***** Provided text *****
Debug Systemd Service Units
Lastmod: 2023-01-26

Overview

When creating a new service file (or Unit file as they are officially called) it can be very confusing to understand what it’s actually attempting to run and what environment it’s running within. Your command works fine when you run it in the terminal but when systemd tries the command fails. So what is systemd doing differently?

Check RunBook Match

When you run sudo servicectl status <servicename>.service you see an error that looks like this:

     Loaded: loaded (/etc/systemd/system/ .service; disabled; vendor preset: enabled)
     Active: failed (Result: exit-code) since #; # ago
    Process: # ExecStart=# (code=exited, status=127)
   Main PID: # (code=exited, status=127)

# systemd[1]: : Scheduled restart job, restart counter is at 5.
# systemd[1]: Stopped Test Server.
# systemd[1]: test.service: Start request repeated too quickly.
# systemd[1]: test.service: Failed with result 'exit-code'.
# systemd[1]: Failed to start Test Server.

Initial Steps Overview

  1. Check that your Unit Environment variables are correct

  2. Check journalctl for errors

  3. Check the full output of status

  4. Try running the command manually in a similar setup

Detailed Steps

1) Unit Environment variables need to be set

systemd will not inherit the PATH or any other environment variables of the User you have specified in the unit file.

In an environment where you know your command works try running env and then search through the output for any variables that your command might need. Unless you have specified these in your Unit file, they will not be set. This includes the PATH which is used to determine how to find your service.

1.1) PATH needs to be set

Run this: env | grep -i ^path

Copy the line you found to your service Unit file, prefixing it with the word Environment=

It might look something like this:

Environment=PATH=/home/username/.asdf/shims:/home/username/.asdf/bin:/home/username/bin:/home/username/go/bin:/home/username/.cargo/bin:/usr/local/sbin:/usr/local/bin:/usr/sbin:/usr/bin:/sbin:/bin:/snap/bin

Then reload your service and see if it’s working:

service_name='test.service'
sudo systemctl daemon-reload
sudo systemctl restart "${service_name}"
sudo systemctl status "${service_name}"

If it’s working, make sure to go back and strip it down to the paths you actually need.

1.2) Other variables

While a misconfigured PATH (see step 1.1) is usually the cause, many languages depend on other environment variables being set so that they can find packages that they depend on. eg. GOPATH, CARGO_HOME, GEM_HOME, NODE_PATH, ASDF_DIR etc

When systemd starts a service it does so in a clean environment, so if you need any environment variables set, then you need to add them to your service unit file: e.g.

Environment=ASDF_DIR=/home/foo/.asdf

2) journalctl

journalctl -u <service_name> -f

Unfortunately, while this command will show you the standard output and standard errors, it will often buffer this output quite differently than if you had run this command directly. This can make it a lot more difficult to link errors to their associated tasks.
***** Stored data *****
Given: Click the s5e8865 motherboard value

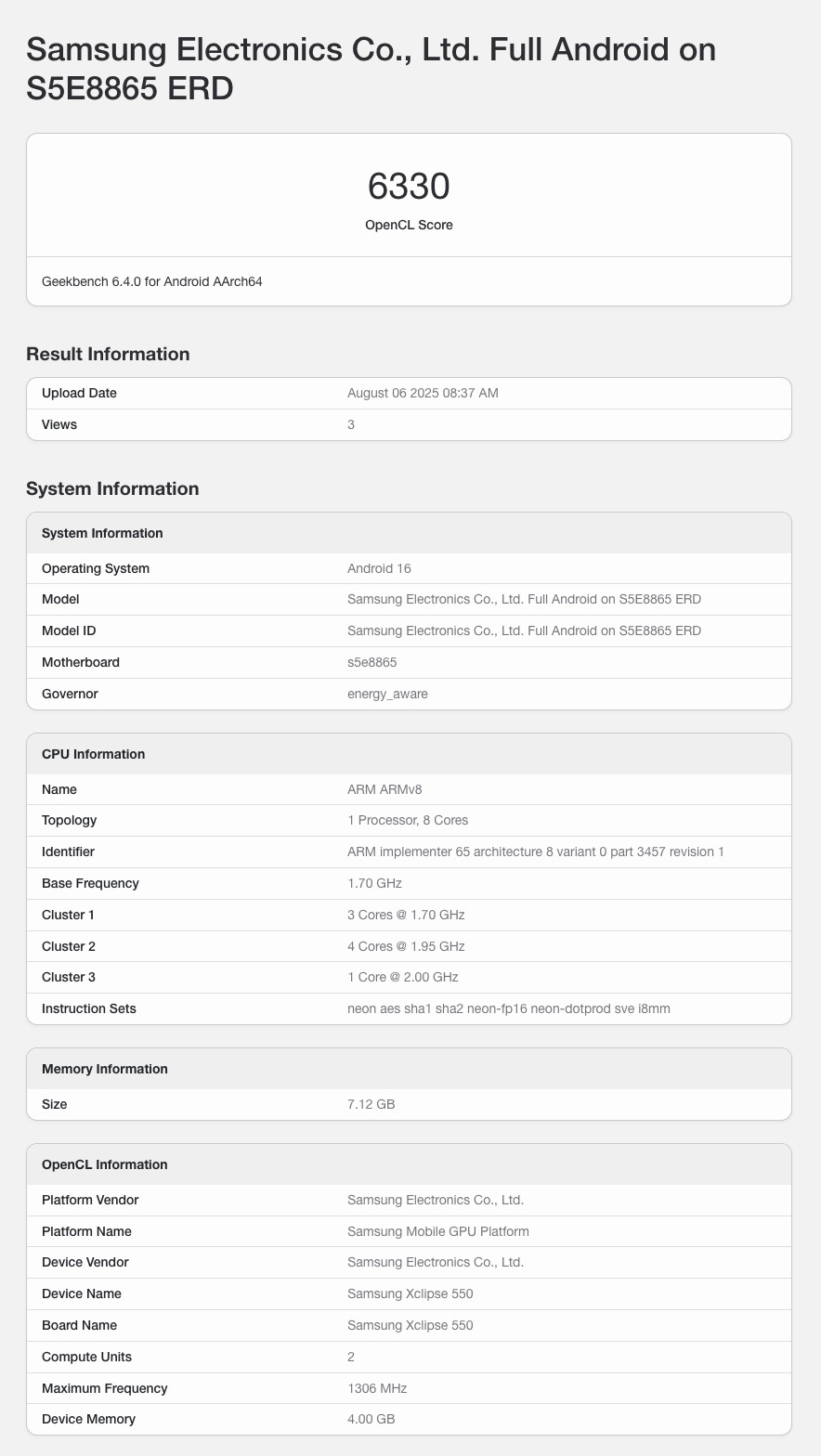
*****
## Jobs
(a) In the systemd debugging page, what word should be prefixed to the copied PATH line before it is added to the service unit file?
(b) Resume the systemd debugging page after its last sentence and write the next part of the guide.

## Task answers
(a) Environment=

(b)
Short of updating your command to not buffer output, you can get around this by installing expect via your Linux package manager. Then you can prefix your ExecStart command with /usr/bin/unbuffer e.g.

sudo apt install expect
ExecStart=/usr/bin/unbuffer /path/to/test.py

This has the downside of introducing another process where things could break.

3) systemctl status

sudo system status --full --lines=50 <service-name>

While this command could give us some useful information, more often than not the logs it shows are simply related to needing to restart too many times. If you remove and Restart= option from your service’s Unit file, then you should see far more useful errors.

Make sure to sudo systemctl daemon-reload and then sudo systemctl restart <service> before checking the status again.

The --full flag makes sure the service path isn’t truncated and --lines=<number> allows for showing more lines than the default 20.

4) Manual execution

When all else fails it’s time to attempt to emulate what systemd is trying to do and then addressing any errors that arise. You want to make sure you are running the command as the same user and with the exact same environment and command.

4.1) Constructing the command

We want to construct and run something like the following:

sudo runuser -l <User> -g <Group> -c "cd <WorkingDirectory> && <EnvironmentFile contents> <Environment> <ExecStart>"

-l <User> and -g <Group> should use their values from the Unit file or root if not specified.

cd <WorkingDirectory> should only be set if there is a value in the Unit file.

<EnvironmentFile contents> should just list the simple key-value pairs from this file. Systemd doesn’t need quotes around these values so they should be removed or escaped e.g. \". Not doing so will interfere with the quotes around the command that is being passed to runuser.

<Environment> is much the same; just a list of key-value pairs.

If you have any duplicate environment variables things can get a bit more tricky, in which the value specified last being the one that wins.

Finally <ExecStart> is simply just the value of the command to run.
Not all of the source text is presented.